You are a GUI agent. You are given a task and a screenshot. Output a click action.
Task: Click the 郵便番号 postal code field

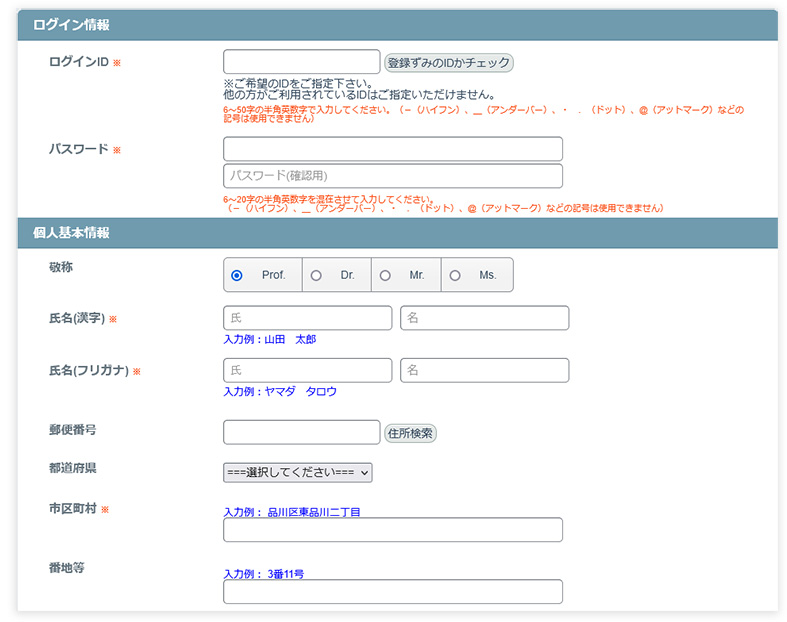click(x=301, y=432)
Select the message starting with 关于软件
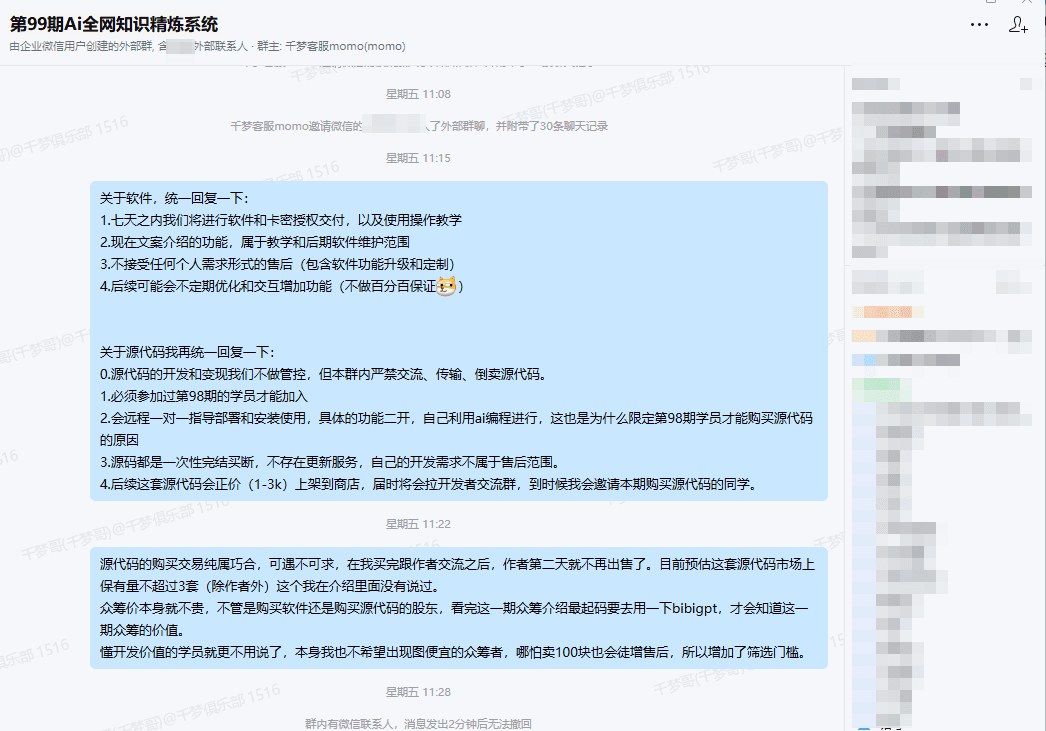This screenshot has width=1046, height=731. tap(458, 341)
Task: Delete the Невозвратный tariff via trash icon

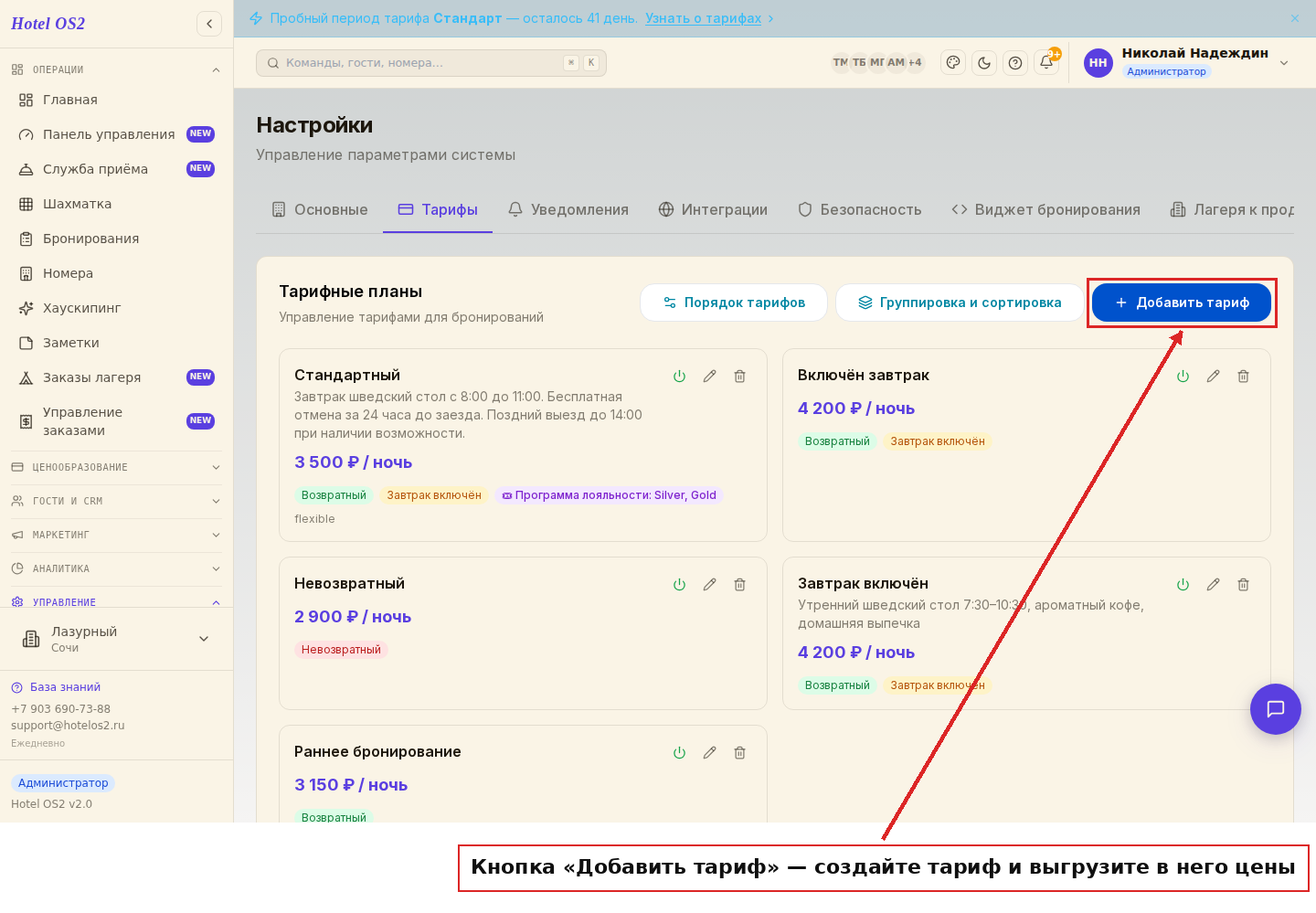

=-=-=

▸ **EXERCISE REQUIREMENTS**: Set down the complete material exactly, but do not include the images.

▸ **ANSWER TO THE PROBLEM**:
You are a GUI agent. You are given a task and a screenshot. Output a click action.
Task: Click the 郵便番号 postal code field

click(x=301, y=432)
Select the message starting with 关于软件
This screenshot has width=1046, height=731. tap(458, 341)
Task: Delete the Невозвратный tariff via trash icon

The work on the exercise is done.